It's snowing outside. Not very much of it is sticking, and it's beginning to slack off even now. Slowly but surely, though, the world is beginning to look a little whiter. The sharp corners humanity excels at creating are rounding out, turning into the softer shapes that nature loves. The world looks a little cleaner, now, so bright and scoured white by the clouds above.
In a day or two, the snow will be gone. It rarely sticks around long; it seems to have an allergy to the high plains. The sharp corners will be back, and only a few little bits of ice clinging to the shadows will remain to remind us of how the world changed, for a few shining minutes, into something spectacular.
I've forgotten where I was going with that. I'm sort of in love with description, and sometimes it takes over. Apologies.
Today was my last at work. Nearly a year ago, in late April of 2012, I became the newest team member at a local Chick-fil-A. I've spent nearly a year of my life handing people chicken and learning to be really good at it. Ask me a question about procedure, and I can probably answer you, at least so far as it extends to the front counter. I've made friends--and probably a couple enemies, too--and decided that people really are just as complicated as they are in books.
But now it's over. And I don't know quite what to think. On the one hand, I have days of freedom stretching before me. I don't have to worry about work. I don't have to put on a uniform and spend the best part of each day serving chicken. I don't have to say "my pleasure" anymore and put up with lemon juice getting into tiny cuts on my hands.
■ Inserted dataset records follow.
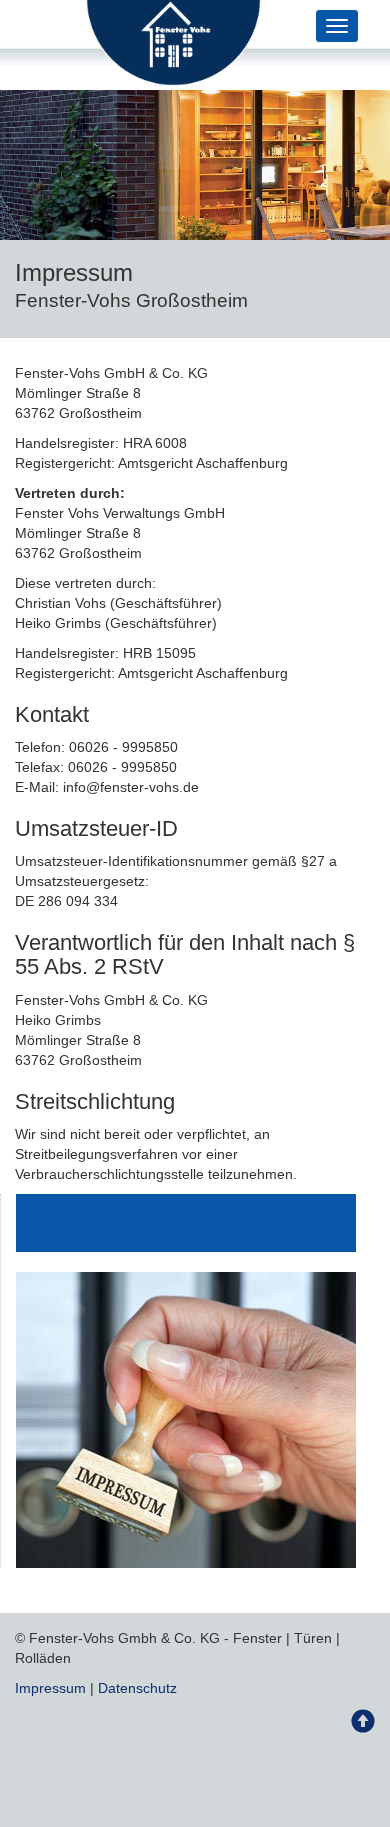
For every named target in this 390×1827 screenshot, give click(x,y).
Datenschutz (137, 1688)
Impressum (50, 1688)
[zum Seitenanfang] (363, 1727)
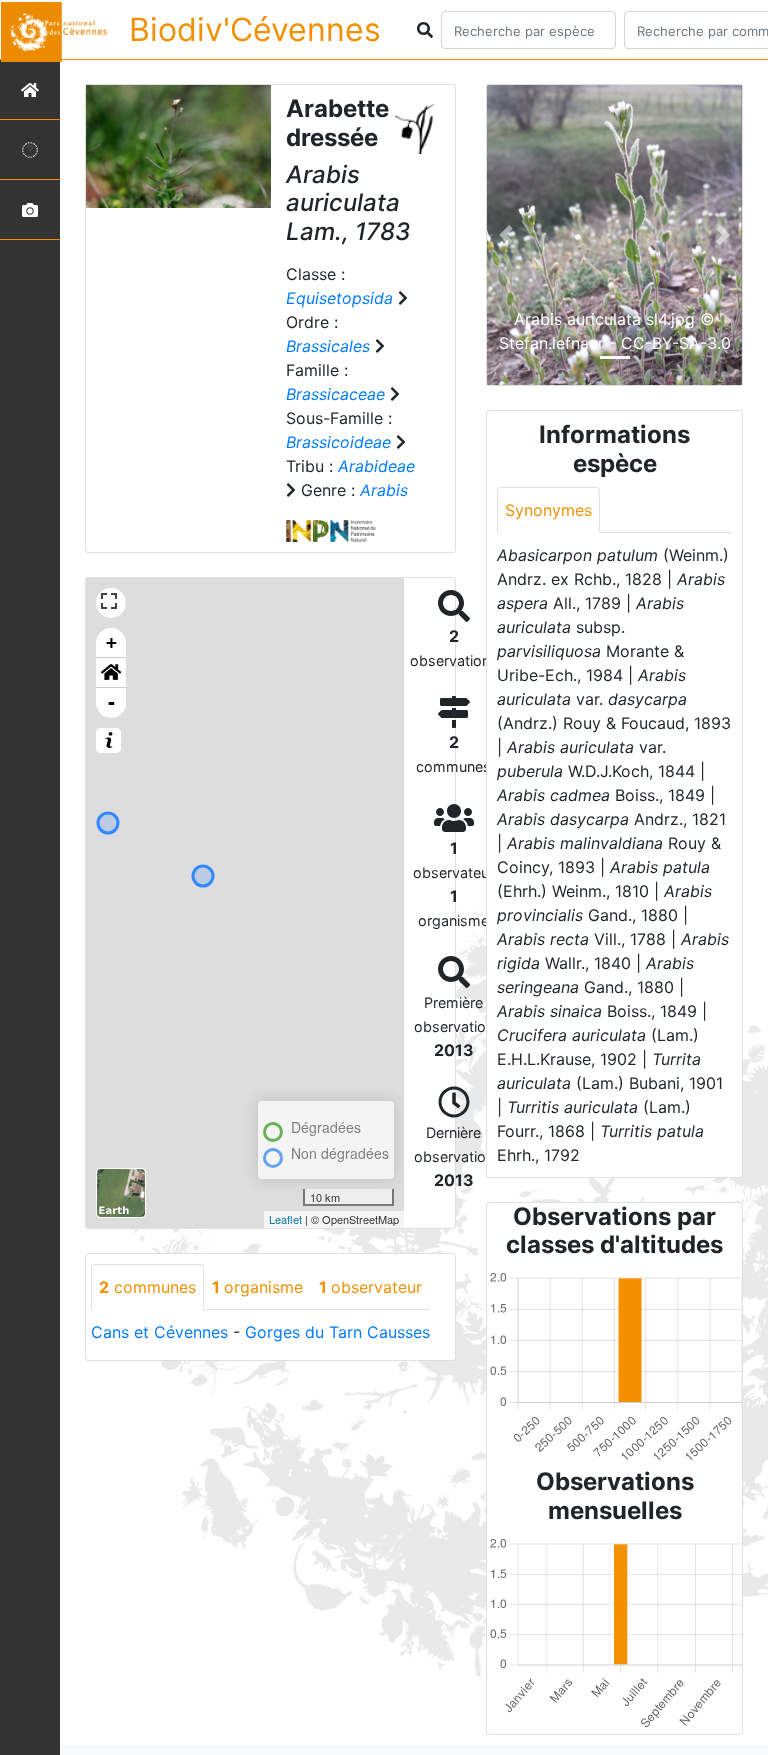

But at the same time, a whole new chapter is opening up in my life. In a week, I will be leaving home for the longest stretch of time I ever have. I'll be heading to Warrenton, Missouri to attend the Children's Ministry Institute. I'm embarking on a completely foreign adventure, something I've never done before. And I'm going to confess something: I'm not very good with things I've never done before. I think that's maybe why I've stuck to writing, sitting in my room and playing with imaginary friends. They're simply facets of me, and me knows right where she is and what's going on. Even when I went overseas, to places I'd never been, on a journey I'd never undertaken, I had somebody else right alongside me to tell me what to do and where to go and when to do it.
And I'm leaving all that behind. I guess, in the end, I'm just afraid of change and I might eventually get over it and be able to, you know, function like an ordinary human being. But until then, I'll just go on being sort of lost with everything around me.